Monday, December 18, 2006

Card Game: Castle Powers Revisited

I've just realized something. I've been having problems balancing the various castle powers and that's slowed my overall progress. The problem, though, is that I've grossly overpowered the Diamond/Spade pair when compared to the Heart/Club pair. And, of course, that the Heart/Club pair is about as powerful as I can make them without breaking the game horribly. And the Diamond/Spade pair is about as weak as I can make them while still making their abilities meaningful. This, by the way, is a bad combination. The only alternative I can see is to drastically revamp the Heart/Club pair but I have no clue what to do with them.

The thing is Heart/Club - where their ability gives them a bit of a boost to their defending or attacking, respectively - is about where I want the castle powers to be. Because, and here's my revelation: they actually have a drawback, which Diamonds and Spades, for all intents and purposes, lack.

Hearts and Clubs by automatically adding to their total value become increasingly vulnerable to being undercut (Which is what I'm calling the flipping of the normal rules that happens when cards of the same suit are played. Normally, the highest card wins. But when, say, someone attacks with a 6 of Hearts and the other person defends with a 3 of Hearts, the defenders wins - when it's the same suit, the lowest card wins. This prevents people from creating unbeatable stacks but also adds variance to the game - it messes with the probabilities, basically, in ways I'm still not sure of how to express or control.).

Now, for instance, let's say we have a Club player who - at the moment - gains +3 to any card they attack with. That means that, at maximum, without any other cards they have an attacking value of 14 (with a King or Queen - these cards don't stack but the castle bonus would affect them.) and a minimum value of 3 (with a Jack which normally has a value of 0). This means they're much more likely to win *unless their opponent has a card of the same suit. Because, unless that opponent is playing Hearts, they'll have a better chance of being able to undercut. Say the Club player plays that Jack of Clubs. Their opponent, normally, wouldn't be able to undercut that at all - they would, however, be able to outplay it with a card of any other suit, of course (Ties go to the attacker so playing another Jack is out and the Jack of Clubs just got played so that's four cards out of the deck that they can't use, the rest would beat that Jack). But with the castle bonus that Jack is really acting as a 3 which means the other player not only has all the cards which beat a 3 to draw on (which is less than the cards which will beat a Jack, true, but only by 8 out of 39 possibilities. That's only about a 20% difference. Since the defender has several cards to choose from that's a really small difference in the chances they have to slam down something to beat your card.) but they also now can play the 2 and Ace of Clubs.
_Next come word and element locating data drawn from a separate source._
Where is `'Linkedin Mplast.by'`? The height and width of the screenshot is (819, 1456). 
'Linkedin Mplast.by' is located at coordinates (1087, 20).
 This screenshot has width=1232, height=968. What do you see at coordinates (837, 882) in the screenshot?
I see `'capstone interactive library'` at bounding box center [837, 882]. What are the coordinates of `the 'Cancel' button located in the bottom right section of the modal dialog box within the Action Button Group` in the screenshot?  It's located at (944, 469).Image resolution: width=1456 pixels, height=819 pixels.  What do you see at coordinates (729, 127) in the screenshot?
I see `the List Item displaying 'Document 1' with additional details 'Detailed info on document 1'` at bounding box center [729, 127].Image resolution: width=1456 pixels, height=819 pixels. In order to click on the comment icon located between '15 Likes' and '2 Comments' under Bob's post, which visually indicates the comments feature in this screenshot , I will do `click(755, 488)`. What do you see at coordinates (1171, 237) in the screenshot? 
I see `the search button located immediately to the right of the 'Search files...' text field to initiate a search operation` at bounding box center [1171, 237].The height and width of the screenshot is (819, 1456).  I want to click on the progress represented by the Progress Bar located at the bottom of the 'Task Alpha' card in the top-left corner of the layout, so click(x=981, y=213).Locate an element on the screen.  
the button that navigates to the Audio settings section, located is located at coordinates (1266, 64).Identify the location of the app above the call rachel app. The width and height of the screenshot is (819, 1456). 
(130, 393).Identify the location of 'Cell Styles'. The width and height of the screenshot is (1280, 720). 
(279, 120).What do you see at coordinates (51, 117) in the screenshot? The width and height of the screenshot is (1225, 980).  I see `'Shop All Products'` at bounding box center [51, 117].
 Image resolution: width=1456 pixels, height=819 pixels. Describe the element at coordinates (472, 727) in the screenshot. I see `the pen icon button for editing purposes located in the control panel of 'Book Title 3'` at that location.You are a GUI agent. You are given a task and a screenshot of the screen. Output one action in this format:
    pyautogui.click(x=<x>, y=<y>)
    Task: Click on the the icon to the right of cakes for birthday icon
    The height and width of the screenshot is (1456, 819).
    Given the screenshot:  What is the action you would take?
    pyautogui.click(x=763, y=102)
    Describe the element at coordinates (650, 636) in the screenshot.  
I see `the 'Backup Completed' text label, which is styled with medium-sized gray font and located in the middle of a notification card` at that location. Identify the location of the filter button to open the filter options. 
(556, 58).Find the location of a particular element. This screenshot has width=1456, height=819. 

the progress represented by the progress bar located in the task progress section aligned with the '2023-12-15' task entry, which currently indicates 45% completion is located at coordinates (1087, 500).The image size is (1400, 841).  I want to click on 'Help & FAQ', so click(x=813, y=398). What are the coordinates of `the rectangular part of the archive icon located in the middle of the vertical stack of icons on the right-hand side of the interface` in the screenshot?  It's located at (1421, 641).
This isn't so crippling at the lower values as it is at the higher ones. The higher the card value the bigger the chance that there'll be a card of that same suit in your opponent's hand that can beat it (And the less chance they'll have a card in another suit that can top it, of course. The inverse happens as you play smaller valued cards.). But it means that although the King and Queen are supposedly of the same value, say, that when the Club player throws down one of them, their opponent can successfully defend with the other. Something that doesn't happen normally. It's a similar story for 10s and 9s which both pass the 11 maximum for single cards.

So, Clubs and Hearts players are actually weaker, statistically speaking, when playing high valued cards. I haven't dug deep enough into the numbers yet to figure out just how much that +3 is hurting them - I can't even conclusively state that it is - but if there is an effect I know that adding more flat value bonuses is only going to make it worse. +3 is fine, I think, but a +12 bonus (Which if I give every card position a bonus similar to the castle one would be the case for a stack of four Clubs, say.) means that every single card of that suit is going to beat any card played by someone with that bonus. Just no other card from any other suit would, though.

It might be workable, it might not, but the point is that there's a built in weakness in the ability that means there's a tradeoff. By gaining that inherent stack the Hearts/Club player opens themselves up to being undercut more easily. Spades have to discard to use their ability, at this point, but so does anyone Controlling land - what Spade's power does is to let them pick any land on the board to do so with. There's a drawback but it's a harmless one. Diamonds are worse because they have no effective downside whatsoever to using their power - shuffling a card into their deck to draw a new one.

Diamond is easy enough to solve - make the player bleed for using that ability, somehow. But Spades are trickier, there's already a cost involved and putting in more means there's a danger of going too far. I'm not sure exactly how I'm going to handle this but now I know that something needs to be done. I don't mind some imbalance amongst the castle powers but I do want to make sure that they're at least roughly equivalent.